### DATA RECORDS
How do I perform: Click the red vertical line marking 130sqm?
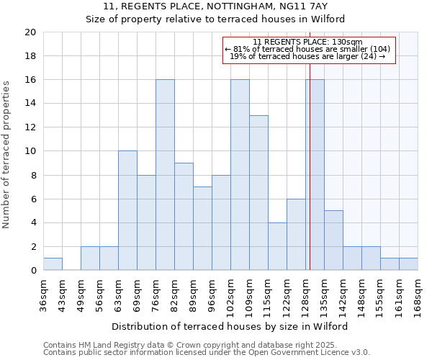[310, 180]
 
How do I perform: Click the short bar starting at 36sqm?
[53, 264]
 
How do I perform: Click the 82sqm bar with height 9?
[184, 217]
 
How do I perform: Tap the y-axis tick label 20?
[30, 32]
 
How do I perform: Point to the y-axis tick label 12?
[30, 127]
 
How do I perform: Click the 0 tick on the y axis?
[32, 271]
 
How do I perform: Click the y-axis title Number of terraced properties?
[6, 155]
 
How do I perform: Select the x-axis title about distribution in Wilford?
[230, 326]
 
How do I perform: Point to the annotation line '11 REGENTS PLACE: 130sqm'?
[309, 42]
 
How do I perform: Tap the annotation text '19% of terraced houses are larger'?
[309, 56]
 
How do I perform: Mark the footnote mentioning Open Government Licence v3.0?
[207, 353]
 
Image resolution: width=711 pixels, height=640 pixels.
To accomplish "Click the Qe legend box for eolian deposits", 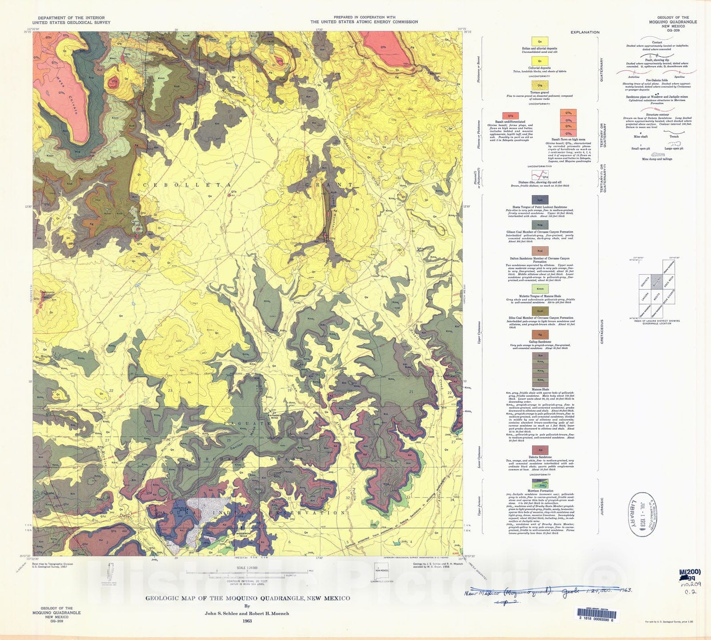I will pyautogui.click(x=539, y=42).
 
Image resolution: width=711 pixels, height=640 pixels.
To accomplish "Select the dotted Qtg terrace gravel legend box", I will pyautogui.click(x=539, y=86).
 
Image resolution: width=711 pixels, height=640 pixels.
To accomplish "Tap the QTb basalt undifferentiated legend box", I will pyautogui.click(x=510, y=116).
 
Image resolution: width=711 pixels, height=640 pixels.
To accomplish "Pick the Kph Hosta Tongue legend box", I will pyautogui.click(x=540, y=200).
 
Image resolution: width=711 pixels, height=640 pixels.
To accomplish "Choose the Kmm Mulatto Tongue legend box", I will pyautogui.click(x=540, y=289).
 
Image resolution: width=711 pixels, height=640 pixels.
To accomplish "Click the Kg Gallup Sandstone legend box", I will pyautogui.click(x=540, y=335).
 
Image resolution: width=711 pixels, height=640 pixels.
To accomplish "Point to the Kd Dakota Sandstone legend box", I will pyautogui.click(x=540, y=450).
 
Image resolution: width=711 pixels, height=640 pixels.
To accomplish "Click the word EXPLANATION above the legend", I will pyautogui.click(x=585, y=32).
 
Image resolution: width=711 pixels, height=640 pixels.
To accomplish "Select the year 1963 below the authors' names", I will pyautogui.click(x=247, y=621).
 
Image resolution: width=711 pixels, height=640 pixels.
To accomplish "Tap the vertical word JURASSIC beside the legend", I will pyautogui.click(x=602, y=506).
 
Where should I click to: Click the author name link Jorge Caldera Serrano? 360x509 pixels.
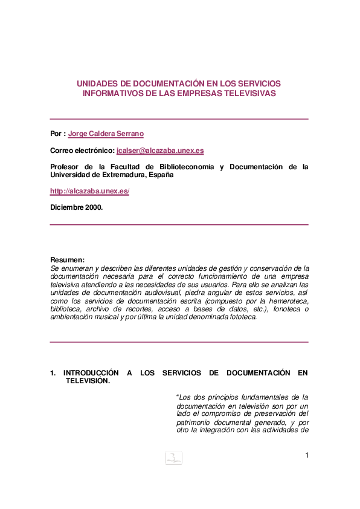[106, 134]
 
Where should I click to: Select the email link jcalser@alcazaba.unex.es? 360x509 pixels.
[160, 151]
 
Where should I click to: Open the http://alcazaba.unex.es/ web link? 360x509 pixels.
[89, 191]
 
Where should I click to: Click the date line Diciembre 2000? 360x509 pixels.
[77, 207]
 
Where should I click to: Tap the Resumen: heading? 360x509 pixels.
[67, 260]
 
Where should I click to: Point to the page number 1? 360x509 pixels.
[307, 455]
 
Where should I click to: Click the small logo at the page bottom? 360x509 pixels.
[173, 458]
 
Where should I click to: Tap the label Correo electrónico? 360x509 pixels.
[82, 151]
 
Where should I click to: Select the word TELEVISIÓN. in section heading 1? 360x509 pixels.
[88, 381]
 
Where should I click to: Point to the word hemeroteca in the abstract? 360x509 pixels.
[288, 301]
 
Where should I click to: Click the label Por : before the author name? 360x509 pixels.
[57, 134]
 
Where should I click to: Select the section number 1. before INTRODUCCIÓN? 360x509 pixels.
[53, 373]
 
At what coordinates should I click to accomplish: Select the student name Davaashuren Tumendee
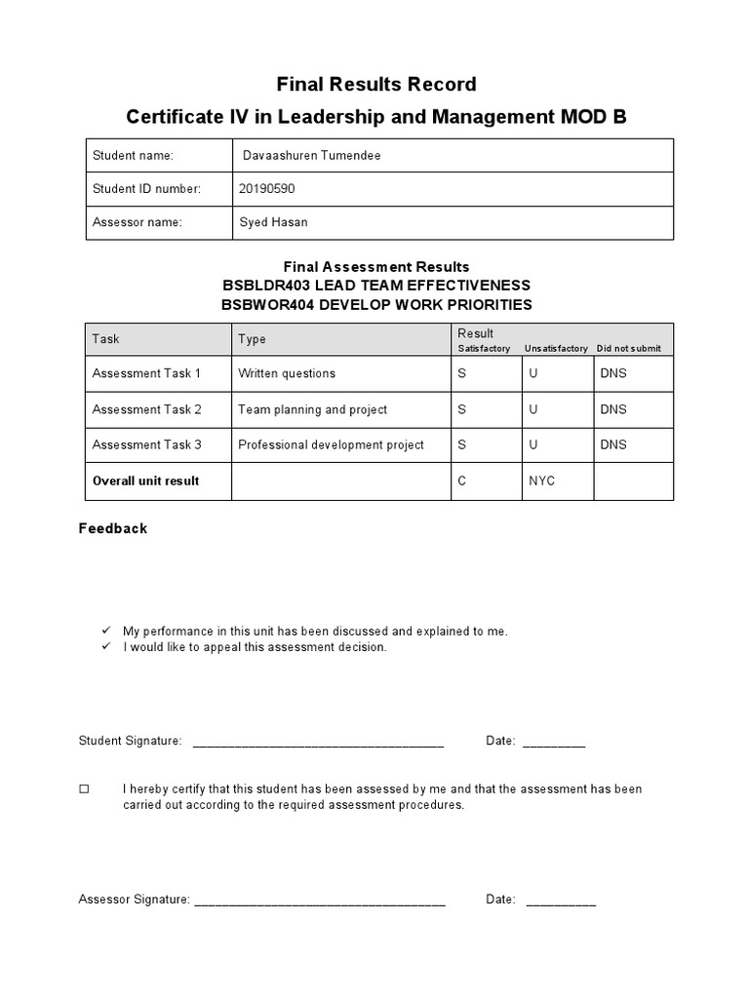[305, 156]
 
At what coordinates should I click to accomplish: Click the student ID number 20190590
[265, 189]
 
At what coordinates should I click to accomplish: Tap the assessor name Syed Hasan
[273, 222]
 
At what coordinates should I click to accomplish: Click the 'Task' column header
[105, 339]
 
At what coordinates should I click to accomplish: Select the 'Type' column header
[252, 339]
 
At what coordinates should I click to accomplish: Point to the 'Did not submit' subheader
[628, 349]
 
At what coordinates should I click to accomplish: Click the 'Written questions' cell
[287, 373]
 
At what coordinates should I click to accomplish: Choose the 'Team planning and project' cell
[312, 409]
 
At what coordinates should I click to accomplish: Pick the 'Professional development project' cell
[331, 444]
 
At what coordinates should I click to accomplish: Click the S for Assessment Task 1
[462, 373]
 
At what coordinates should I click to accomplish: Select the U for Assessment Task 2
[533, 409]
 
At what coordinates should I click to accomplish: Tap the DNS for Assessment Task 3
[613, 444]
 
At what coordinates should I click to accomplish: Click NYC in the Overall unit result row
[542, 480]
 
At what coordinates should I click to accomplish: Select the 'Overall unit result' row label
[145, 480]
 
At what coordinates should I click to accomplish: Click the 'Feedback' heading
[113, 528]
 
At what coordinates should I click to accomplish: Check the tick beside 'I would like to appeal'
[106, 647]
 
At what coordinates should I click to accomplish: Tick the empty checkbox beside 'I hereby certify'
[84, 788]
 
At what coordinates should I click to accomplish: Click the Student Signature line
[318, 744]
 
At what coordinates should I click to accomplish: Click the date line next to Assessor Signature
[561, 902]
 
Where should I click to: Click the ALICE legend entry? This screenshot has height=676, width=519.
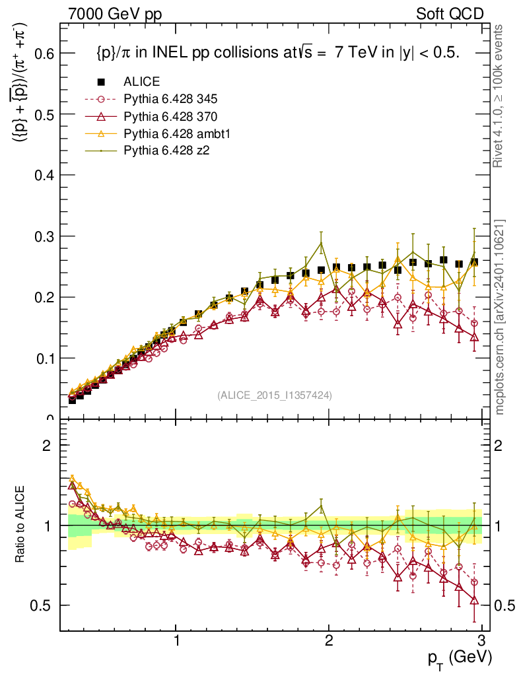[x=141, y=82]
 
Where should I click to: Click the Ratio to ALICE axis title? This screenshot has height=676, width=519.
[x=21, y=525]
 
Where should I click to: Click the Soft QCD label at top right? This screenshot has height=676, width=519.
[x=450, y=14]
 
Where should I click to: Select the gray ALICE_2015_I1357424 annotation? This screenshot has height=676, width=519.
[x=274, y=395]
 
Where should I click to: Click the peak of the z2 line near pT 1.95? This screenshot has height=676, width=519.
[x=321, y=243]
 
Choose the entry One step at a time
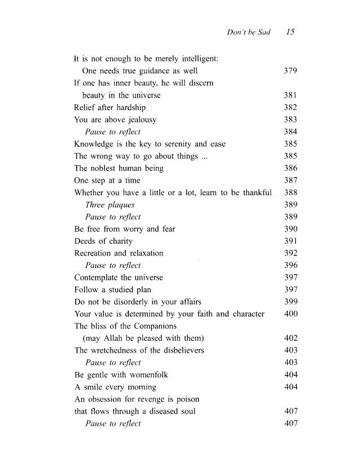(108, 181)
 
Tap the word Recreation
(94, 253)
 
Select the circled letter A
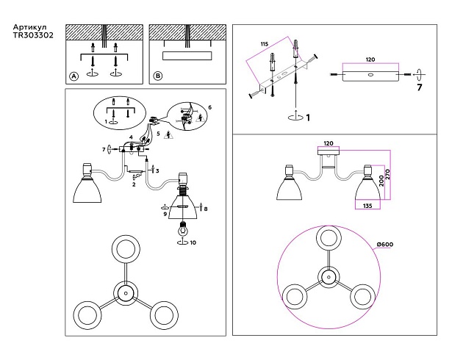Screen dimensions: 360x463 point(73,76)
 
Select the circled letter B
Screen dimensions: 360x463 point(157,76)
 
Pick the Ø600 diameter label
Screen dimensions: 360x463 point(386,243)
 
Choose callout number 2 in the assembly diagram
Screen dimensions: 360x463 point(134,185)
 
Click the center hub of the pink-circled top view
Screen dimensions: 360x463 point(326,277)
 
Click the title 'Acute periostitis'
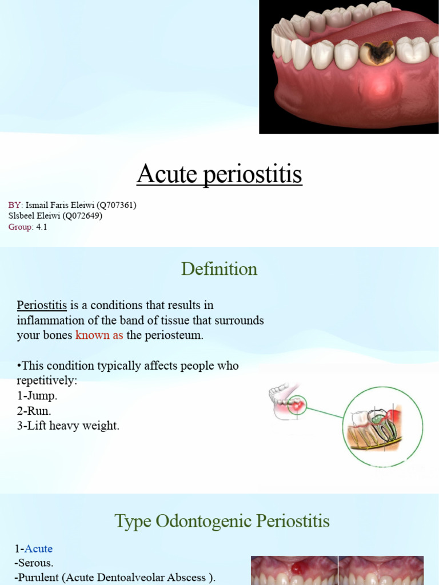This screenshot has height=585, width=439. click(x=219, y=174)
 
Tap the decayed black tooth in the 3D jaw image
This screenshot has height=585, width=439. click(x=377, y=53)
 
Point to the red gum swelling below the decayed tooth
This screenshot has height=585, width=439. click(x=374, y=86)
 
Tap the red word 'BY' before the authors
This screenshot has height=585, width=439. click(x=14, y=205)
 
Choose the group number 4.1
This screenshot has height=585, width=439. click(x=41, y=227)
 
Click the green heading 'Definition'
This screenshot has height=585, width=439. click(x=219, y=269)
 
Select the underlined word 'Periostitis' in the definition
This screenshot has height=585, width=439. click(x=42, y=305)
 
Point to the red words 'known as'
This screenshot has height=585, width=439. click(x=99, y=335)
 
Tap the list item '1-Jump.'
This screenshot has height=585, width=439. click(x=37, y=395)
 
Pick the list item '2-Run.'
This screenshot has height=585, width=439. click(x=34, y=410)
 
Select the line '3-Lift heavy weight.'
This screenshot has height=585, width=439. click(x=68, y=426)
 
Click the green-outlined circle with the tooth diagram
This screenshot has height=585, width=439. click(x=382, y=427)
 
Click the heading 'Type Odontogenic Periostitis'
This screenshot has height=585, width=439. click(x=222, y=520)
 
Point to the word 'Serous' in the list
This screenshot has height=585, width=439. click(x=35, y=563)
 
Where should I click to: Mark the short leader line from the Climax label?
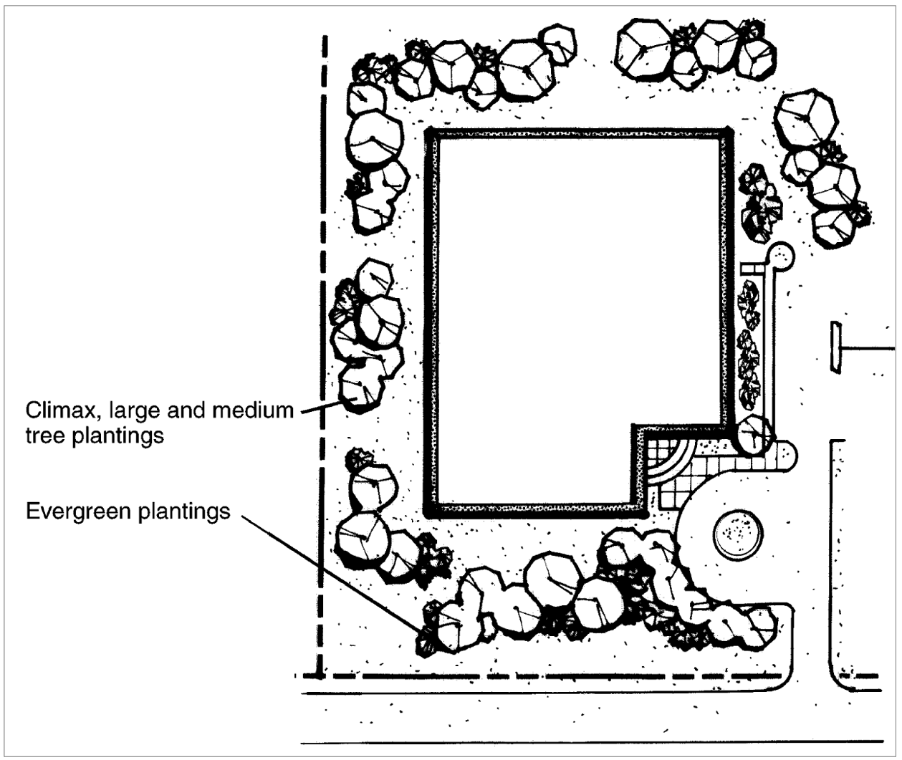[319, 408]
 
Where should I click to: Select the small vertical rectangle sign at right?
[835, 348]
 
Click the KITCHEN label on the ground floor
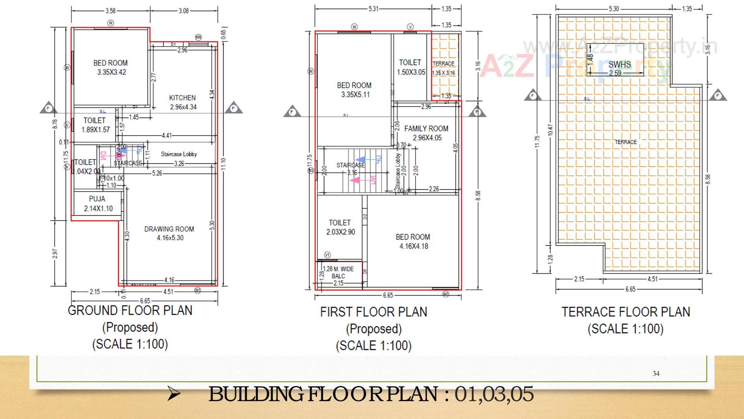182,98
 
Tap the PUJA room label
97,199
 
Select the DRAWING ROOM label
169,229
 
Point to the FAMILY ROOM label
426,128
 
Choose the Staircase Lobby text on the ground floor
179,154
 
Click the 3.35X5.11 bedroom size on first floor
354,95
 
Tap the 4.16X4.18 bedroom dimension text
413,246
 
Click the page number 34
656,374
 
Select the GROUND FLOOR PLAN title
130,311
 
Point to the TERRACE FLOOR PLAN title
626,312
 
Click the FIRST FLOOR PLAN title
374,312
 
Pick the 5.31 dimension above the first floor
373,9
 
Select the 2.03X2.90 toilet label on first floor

### YOUR OBJECTIVE
Return, without changes, the part of the items above that opens with the line containing "Click the 3.35X5.11" and closes with the last line of the items.

### EXERCISE OUTPUT
Click the 3.35X5.11 bedroom size on first floor
354,95
 
Tap the 4.16X4.18 bedroom dimension text
413,246
 
Click the page number 34
656,374
 
Select the GROUND FLOOR PLAN title
130,311
 
Point to the TERRACE FLOOR PLAN title
626,312
 
Click the FIRST FLOOR PLAN title
374,312
 
Pick the 5.31 dimension above the first floor
373,9
 
Select the 2.03X2.90 toilet label on first floor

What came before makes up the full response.